··· DATA SUPPLIED

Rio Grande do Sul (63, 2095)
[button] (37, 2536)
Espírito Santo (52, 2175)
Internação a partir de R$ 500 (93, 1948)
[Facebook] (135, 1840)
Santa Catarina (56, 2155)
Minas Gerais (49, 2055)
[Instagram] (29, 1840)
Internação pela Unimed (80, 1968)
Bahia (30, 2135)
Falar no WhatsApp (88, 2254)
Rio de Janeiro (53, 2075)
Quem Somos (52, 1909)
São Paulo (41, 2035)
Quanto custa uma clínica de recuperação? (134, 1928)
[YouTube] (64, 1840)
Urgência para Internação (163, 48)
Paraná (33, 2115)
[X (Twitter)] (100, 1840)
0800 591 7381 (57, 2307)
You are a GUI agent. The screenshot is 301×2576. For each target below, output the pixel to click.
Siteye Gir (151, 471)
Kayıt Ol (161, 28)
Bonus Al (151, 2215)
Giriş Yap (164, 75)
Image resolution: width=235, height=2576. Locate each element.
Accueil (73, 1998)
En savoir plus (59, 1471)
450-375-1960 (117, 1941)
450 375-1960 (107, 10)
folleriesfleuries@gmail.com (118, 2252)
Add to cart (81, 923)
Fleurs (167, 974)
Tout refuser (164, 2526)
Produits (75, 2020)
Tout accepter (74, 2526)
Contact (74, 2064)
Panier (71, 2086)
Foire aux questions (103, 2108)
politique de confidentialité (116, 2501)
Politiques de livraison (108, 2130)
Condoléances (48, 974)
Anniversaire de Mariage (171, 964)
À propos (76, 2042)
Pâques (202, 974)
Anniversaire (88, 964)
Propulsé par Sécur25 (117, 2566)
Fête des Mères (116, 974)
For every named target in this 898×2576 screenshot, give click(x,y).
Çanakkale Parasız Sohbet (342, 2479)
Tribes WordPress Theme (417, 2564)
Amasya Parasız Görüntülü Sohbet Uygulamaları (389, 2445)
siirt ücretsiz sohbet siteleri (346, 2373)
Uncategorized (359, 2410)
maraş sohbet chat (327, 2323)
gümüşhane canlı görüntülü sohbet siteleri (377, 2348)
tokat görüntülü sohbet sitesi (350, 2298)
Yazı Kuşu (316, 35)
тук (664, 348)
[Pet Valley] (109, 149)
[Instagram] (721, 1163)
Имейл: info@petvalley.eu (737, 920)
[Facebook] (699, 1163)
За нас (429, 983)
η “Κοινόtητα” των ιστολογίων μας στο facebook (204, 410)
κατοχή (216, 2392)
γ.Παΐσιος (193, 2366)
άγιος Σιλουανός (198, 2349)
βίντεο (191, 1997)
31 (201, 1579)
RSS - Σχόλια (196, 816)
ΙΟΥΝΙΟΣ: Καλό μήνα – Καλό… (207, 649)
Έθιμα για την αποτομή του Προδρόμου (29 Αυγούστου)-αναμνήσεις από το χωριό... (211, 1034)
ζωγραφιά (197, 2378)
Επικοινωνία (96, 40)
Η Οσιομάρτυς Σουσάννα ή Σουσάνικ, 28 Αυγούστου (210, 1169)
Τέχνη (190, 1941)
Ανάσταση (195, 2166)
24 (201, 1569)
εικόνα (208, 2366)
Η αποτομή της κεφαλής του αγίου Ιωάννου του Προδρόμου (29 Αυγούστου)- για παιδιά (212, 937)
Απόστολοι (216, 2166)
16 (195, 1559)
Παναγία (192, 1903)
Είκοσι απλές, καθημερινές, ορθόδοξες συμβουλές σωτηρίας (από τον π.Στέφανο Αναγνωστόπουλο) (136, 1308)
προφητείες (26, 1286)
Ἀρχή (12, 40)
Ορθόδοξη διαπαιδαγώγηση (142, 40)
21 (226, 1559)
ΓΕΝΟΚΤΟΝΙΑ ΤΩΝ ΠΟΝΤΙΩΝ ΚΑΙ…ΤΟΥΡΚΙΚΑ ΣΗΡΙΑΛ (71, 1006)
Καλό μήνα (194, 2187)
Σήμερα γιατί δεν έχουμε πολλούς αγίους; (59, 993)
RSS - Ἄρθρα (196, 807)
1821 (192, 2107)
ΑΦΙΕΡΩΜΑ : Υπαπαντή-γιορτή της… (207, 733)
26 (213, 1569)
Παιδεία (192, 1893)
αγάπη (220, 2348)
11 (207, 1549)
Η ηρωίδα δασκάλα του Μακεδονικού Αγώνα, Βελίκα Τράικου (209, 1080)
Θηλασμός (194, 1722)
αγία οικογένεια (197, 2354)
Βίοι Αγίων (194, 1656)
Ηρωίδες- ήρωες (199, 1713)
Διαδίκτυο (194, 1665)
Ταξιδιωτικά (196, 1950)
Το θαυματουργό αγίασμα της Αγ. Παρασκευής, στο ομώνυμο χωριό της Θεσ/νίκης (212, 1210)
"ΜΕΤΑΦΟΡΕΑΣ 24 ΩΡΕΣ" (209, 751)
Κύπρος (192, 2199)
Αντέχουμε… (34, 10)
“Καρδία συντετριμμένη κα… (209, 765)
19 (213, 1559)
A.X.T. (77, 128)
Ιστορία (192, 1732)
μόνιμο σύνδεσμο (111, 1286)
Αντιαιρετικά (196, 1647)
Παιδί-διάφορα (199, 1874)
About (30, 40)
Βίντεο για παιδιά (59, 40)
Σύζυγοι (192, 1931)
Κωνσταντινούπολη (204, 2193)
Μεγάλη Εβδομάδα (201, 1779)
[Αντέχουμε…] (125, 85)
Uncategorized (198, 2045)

······

→ WHAT YOU SHOULD DO
The task requires each record above to be restated exactly.

→ ANSWER TO THIS PROBLEM
Rio Grande do Sul (63, 2095)
[button] (37, 2536)
Espírito Santo (52, 2175)
Internação a partir de R$ 500 (93, 1948)
[Facebook] (135, 1840)
Santa Catarina (56, 2155)
Minas Gerais (49, 2055)
[Instagram] (29, 1840)
Internação pela Unimed (80, 1968)
Bahia (30, 2135)
Falar no WhatsApp (88, 2254)
Rio de Janeiro (53, 2075)
Quem Somos (52, 1909)
São Paulo (41, 2035)
Quanto custa uma clínica de recuperação? (134, 1928)
[YouTube] (64, 1840)
Urgência para Internação (163, 48)
Paraná (33, 2115)
[X (Twitter)] (100, 1840)
0800 591 7381 (57, 2307)
You are a GUI agent. The screenshot is 301×2576. For each target below, output the pixel to click.
Siteye Gir (151, 471)
Kayıt Ol (161, 28)
Bonus Al (151, 2215)
Giriş Yap (164, 75)
Image resolution: width=235, height=2576. Locate each element.
Accueil (73, 1998)
En savoir plus (59, 1471)
450-375-1960 (117, 1941)
450 375-1960 (107, 10)
folleriesfleuries@gmail.com (118, 2252)
Add to cart (81, 923)
Fleurs (167, 974)
Tout refuser (164, 2526)
Produits (75, 2020)
Tout accepter (74, 2526)
Contact (74, 2064)
Panier (71, 2086)
Foire aux questions (103, 2108)
politique de confidentialité (116, 2501)
Politiques de livraison (108, 2130)
Condoléances (48, 974)
Anniversaire de Mariage (171, 964)
À propos (76, 2042)
Pâques (202, 974)
Anniversaire (88, 964)
Propulsé par Sécur25 (117, 2566)
Fête des Mères (116, 974)
For every named target in this 898×2576 screenshot, give click(x,y).
Çanakkale Parasız Sohbet (342, 2479)
Tribes WordPress Theme (417, 2564)
Amasya Parasız Görüntülü Sohbet Uygulamaları (389, 2445)
siirt ücretsiz sohbet siteleri (346, 2373)
Uncategorized (359, 2410)
maraş sohbet chat (327, 2323)
gümüşhane canlı görüntülü sohbet siteleri (377, 2348)
tokat görüntülü sohbet sitesi (350, 2298)
Yazı Kuşu (316, 35)
тук (664, 348)
[Pet Valley] (109, 149)
[Instagram] (721, 1163)
Имейл: info@petvalley.eu (737, 920)
[Facebook] (699, 1163)
За нас (429, 983)
η “Κοινόtητα” των ιστολογίων μας στο facebook (204, 410)
κατοχή (216, 2392)
γ.Παΐσιος (193, 2366)
άγιος Σιλουανός (198, 2349)
βίντεο (191, 1997)
31 (201, 1579)
RSS - Σχόλια (196, 816)
ΙΟΥΝΙΟΣ: Καλό μήνα – Καλό… (207, 649)
Έθιμα για την αποτομή του Προδρόμου (29 Αυγούστου)-αναμνήσεις από το χωριό... (211, 1034)
ζωγραφιά (197, 2378)
Επικοινωνία (96, 40)
Η Οσιομάρτυς Σουσάννα ή Σουσάνικ, 28 Αυγούστου (210, 1169)
Τέχνη (190, 1941)
Ανάσταση (195, 2166)
24 (201, 1569)
εικόνα (208, 2366)
Η αποτομή της κεφαλής του αγίου Ιωάννου του Προδρόμου (29 Αυγούστου)- για παιδιά (212, 937)
Απόστολοι (216, 2166)
16 (195, 1559)
Παναγία (192, 1903)
Είκοσι απλές, καθημερινές, ορθόδοξες συμβουλές σωτηρίας (από τον π.Στέφανο Αναγνωστόπουλο) (136, 1308)
προφητείες (26, 1286)
Ἀρχή (12, 40)
Ορθόδοξη διαπαιδαγώγηση (142, 40)
21 (226, 1559)
ΓΕΝΟΚΤΟΝΙΑ ΤΩΝ ΠΟΝΤΙΩΝ ΚΑΙ…ΤΟΥΡΚΙΚΑ ΣΗΡΙΑΛ (71, 1006)
Καλό μήνα (194, 2187)
Σήμερα γιατί δεν έχουμε πολλούς αγίους; (59, 993)
RSS - Ἄρθρα (196, 807)
1821 (192, 2107)
ΑΦΙΕΡΩΜΑ : Υπαπαντή-γιορτή της… (207, 733)
26 (213, 1569)
Παιδεία (192, 1893)
αγάπη (220, 2348)
11 (207, 1549)
Η ηρωίδα δασκάλα του Μακεδονικού Αγώνα, Βελίκα Τράικου (209, 1080)
Θηλασμός (194, 1722)
αγία οικογένεια (197, 2354)
Βίοι Αγίων (194, 1656)
Ηρωίδες- ήρωες (199, 1713)
Διαδίκτυο (194, 1665)
Ταξιδιωτικά (196, 1950)
Το θαυματουργό αγίασμα της Αγ. Παρασκευής, στο ομώνυμο χωριό της Θεσ/νίκης (212, 1210)
"ΜΕΤΑΦΟΡΕΑΣ 24 ΩΡΕΣ" (209, 751)
Κύπρος (192, 2199)
Αντέχουμε… (34, 10)
“Καρδία συντετριμμένη κα… (209, 765)
19 (213, 1559)
A.X.T. (77, 128)
Ιστορία (192, 1732)
μόνιμο σύνδεσμο (111, 1286)
Αντιαιρετικά (196, 1647)
Παιδί-διάφορα (199, 1874)
About (30, 40)
Βίντεο για παιδιά (59, 40)
Σύζυγοι (192, 1931)
Κωνσταντινούπολη (204, 2193)
Μεγάλη Εβδομάδα (201, 1779)
[Αντέχουμε…] (125, 85)
Uncategorized (198, 2045)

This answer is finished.